When he won Best Actor at the Critics Choice Awards, Fraser said, “Darren Aronofsky, I was in the wilderness, and I probably should have left a trail of breadcrumbs, but you found me. And like all the best directors, you merely just showed me where to go to get to where I needed to be.”

Preparation for the role

For a better understanding of the character, Fraser worked with the Obesity Action Coalition, an online organization that supports people who live with obesity. “Overall, they impressed on me that they want the story to be told with authenticity,” Fraser said. “I think that it gave me a strong sense of obligation to portray this character, Charlie, with the dignity and the empathy that he deserves.” He told Vanity Fair, “I wanted to disappear into [the role]. My hope was that I would become unrecognizable.”

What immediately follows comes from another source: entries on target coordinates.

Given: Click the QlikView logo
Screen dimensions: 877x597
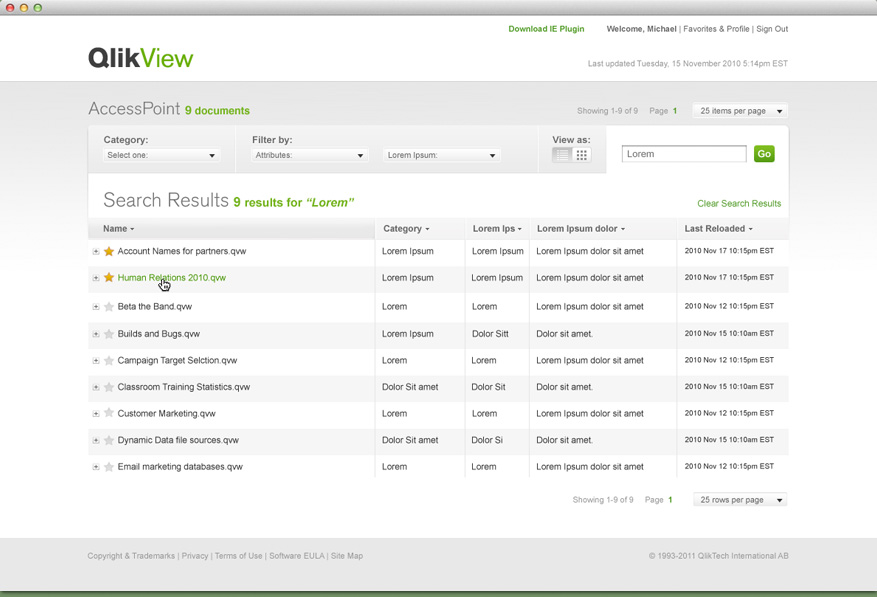Looking at the screenshot, I should [140, 58].
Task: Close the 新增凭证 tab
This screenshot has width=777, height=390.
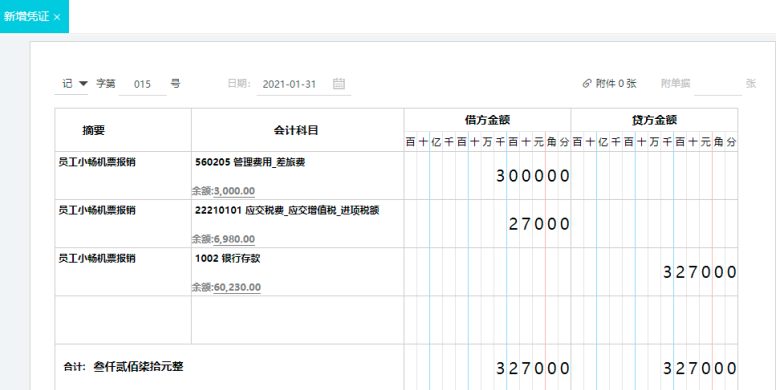Action: (57, 17)
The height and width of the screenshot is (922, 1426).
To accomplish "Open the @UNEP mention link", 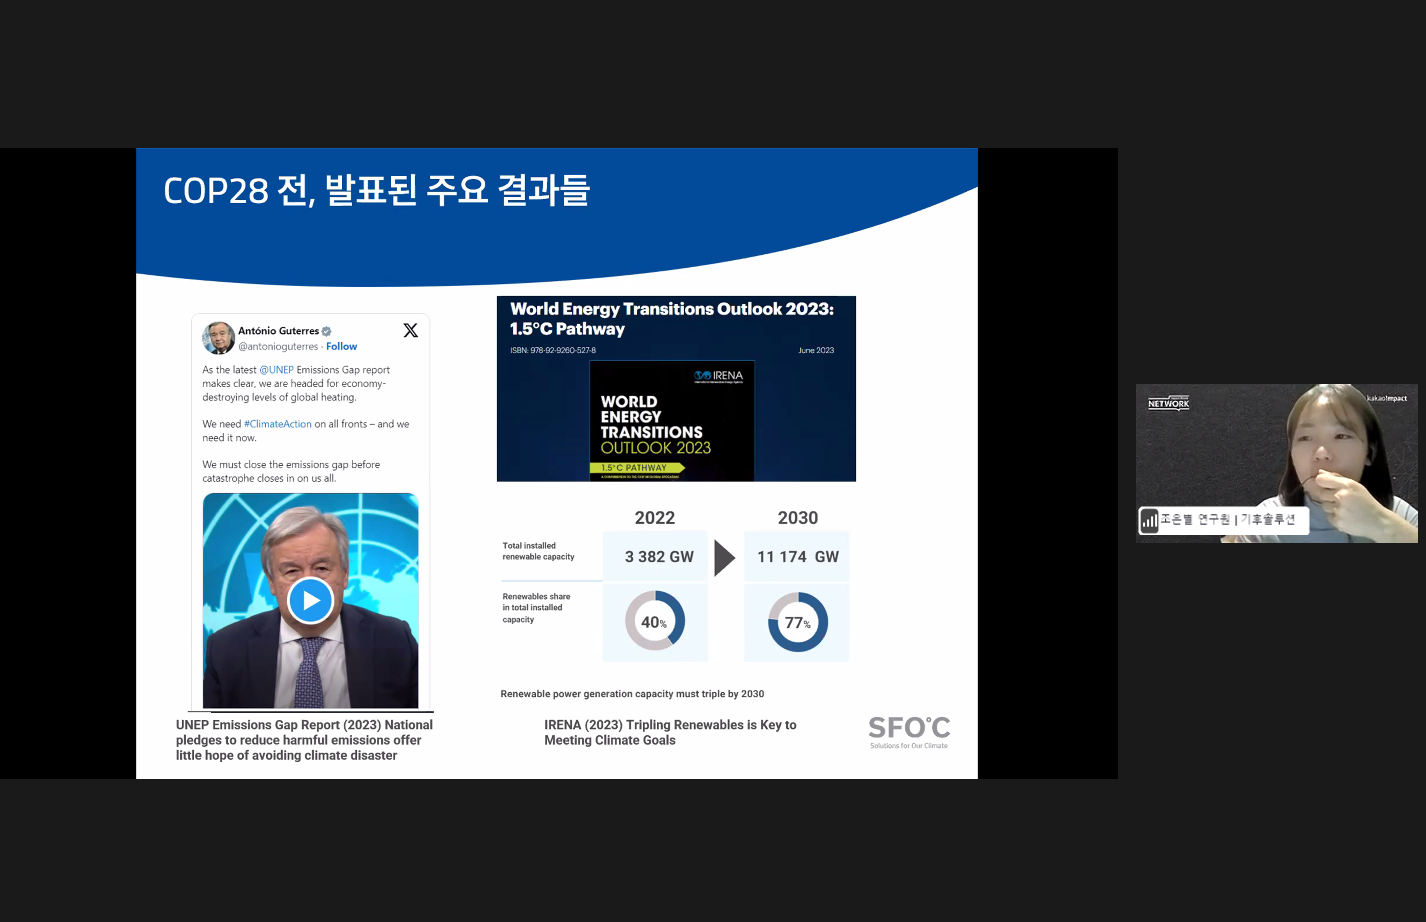I will pyautogui.click(x=276, y=370).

Aronofsky scanned Fraser’s body with an iPad and sent the digital information to Adrien Morot, an award-winning prosthetic makeup designer. Morot created the prosthetic—designed so all of Fraser’s natural facial expressions would be left unhindered. Makeup and prosthetics added 300 pounds to the actor to give him the appearance of weighing 500 to 600 pounds, taking four hours each day to prepare for the shoot. The complex costuming apparatus included bags of ice to prevent Fraser from overheating.


Fraser said his role in the painful drama transformed him, and he hopes it transforms viewers as well. “When we watch a work of cinema, art, film, or drama, we experience a collective emotional release or something. You feel something and you may not know why, but you feel it, and it changes you,” he said.

According to IMDb, the actor has two upcoming roles lined up. Fraser will be acting alongside Glenn Close and Peter Dinklage in “Brothers,” as well as in the Martin Scorsese film “Killers of the Flower Moon” with Robert De Niro and Leonardo DiCaprio.